El ‘sistema’, como lo llamábamos en el siglo pasado, se fue deteriorando, tuvo un estrepitoso final con el asesinato de Colosio, a quien sustituyó Zedillo, un no-priista confeso que entregó el poder no al PAN sino a un Fox, un no-político inconfesable. No fue transición democrática, fue una apariencia de transición y un intento fallido de renovación política nacional. 

Para ratificar el remedo de cambio de régimen, en doce años la gente regresó el poder al PRI y se llevó el chasco de que Peña Nieto era un priista de salón, frívolo y ligero, que a todos decepcionó y hartó, razón por la que el electorado en 2018, eligió a quien les pareció un verdadero priista peso-pesado, que con otra marca, uniforme y color, predicaba lo que los de antes, esos que hacían milagros desde La Silla… pero eso ya no funciona en un país tan distinto, como estamos todos comprobando (aunque haya no pocos de entre los que lo eligieron que no dan el brazo a torcer para no tener que aceptar que torcieron al país). 

Y sostiene López (¡qué ganas de apellidarse Pereira!), que si el próximo Presidente fuera un estadista de tomo y lomo, más respetuoso de la ley que el Papa de los Mandamientos, culto, honesto, sensible, empático, trabajador, serio, responsable, sensato, eficaz, prudente, justo, templado, fuerte, audaz y valiente (como Pancho Pantera a quien nadie recuerda), si fuera tal prodigio, igual vería que transcurrido su sexenio, serían exiguos los frutos de su gobierno. 

Con nuestro marco constitucional, los presidentes enfrentan un entramado legal laberíntico y no pocas veces contradictorio.
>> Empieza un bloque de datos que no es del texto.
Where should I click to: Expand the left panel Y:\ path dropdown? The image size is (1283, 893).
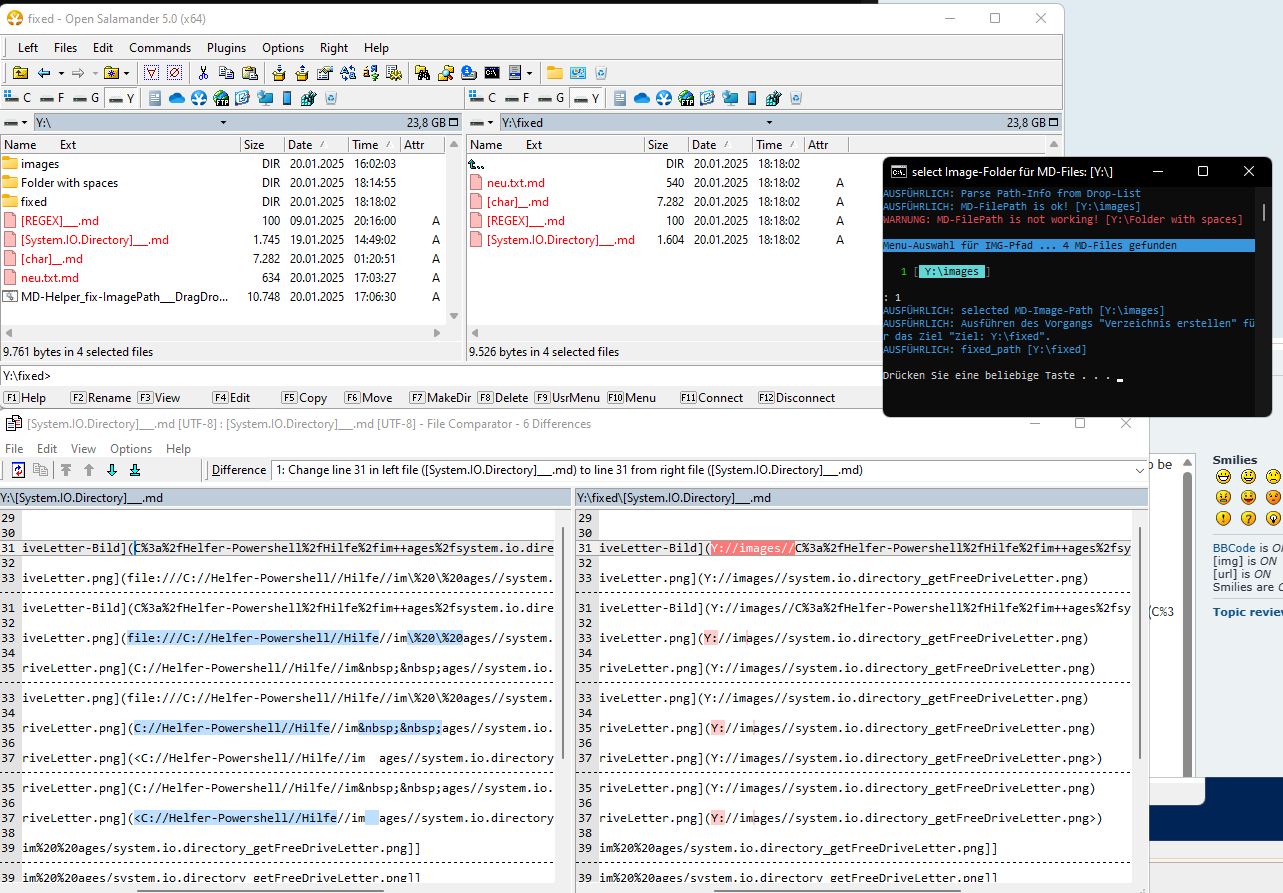pyautogui.click(x=224, y=123)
Aparte, si respetan al Congreso tienen que resignarse a ser su mayordomo, un obediente Poder Ejecutivo acotado por todos lados, empezando por los presupuestos nacionales, resignado a contemplar sumisos como los partidos chiquitos hacen la diferencia a la hora de votar iniciativas, siendo el fiel de la balanza los que a menos gente representan. Eso o juegan el juego que todos conocemos: el embute, el maniobreo político, la ilegalidad disimulada y el desperdicio de su periodo. 

Porfirio Muñoz Ledo lo ha dicho hasta la afonía: hay que hacer una nueva Constitución. Es casi un sueño pero es indispensable con dos advertencias: 1. Si se va a hacer trampeando y cuidando intereses de grupo, mejor nos quedamos como estamos, a la espera del momento y las personas adecuadas; y 2. Si van a copiar a lo puro menso algún régimen de otro país, mejor olviden la idea, ya copiamos más de un siglo el sistema de los EUA y no nos funciona porque funcionamos diferente. Pero no se puede negar que el sistema que tenemos ya no sirve ni facilita que el gobierno sirva. 

El actual esperpéntico clima político fomentado desde el gobierno federal, hace imposible lo anterior, por lo que hoy cargan al país dos innegables actores de nuestra vida pública: los órganos autónomos (empezando por el INE), y las organizaciones de la sociedad civil; unos acotando los abusos del poder, los otros estructurando a la dispersa ciudadanía; ambos, presentando un robusto frente de batalla política y legal, activo, eficiente y enérgico. Por eso el interés de ya sabe quién, en debilitarlos, sin ver que se le viene encima un tsunami.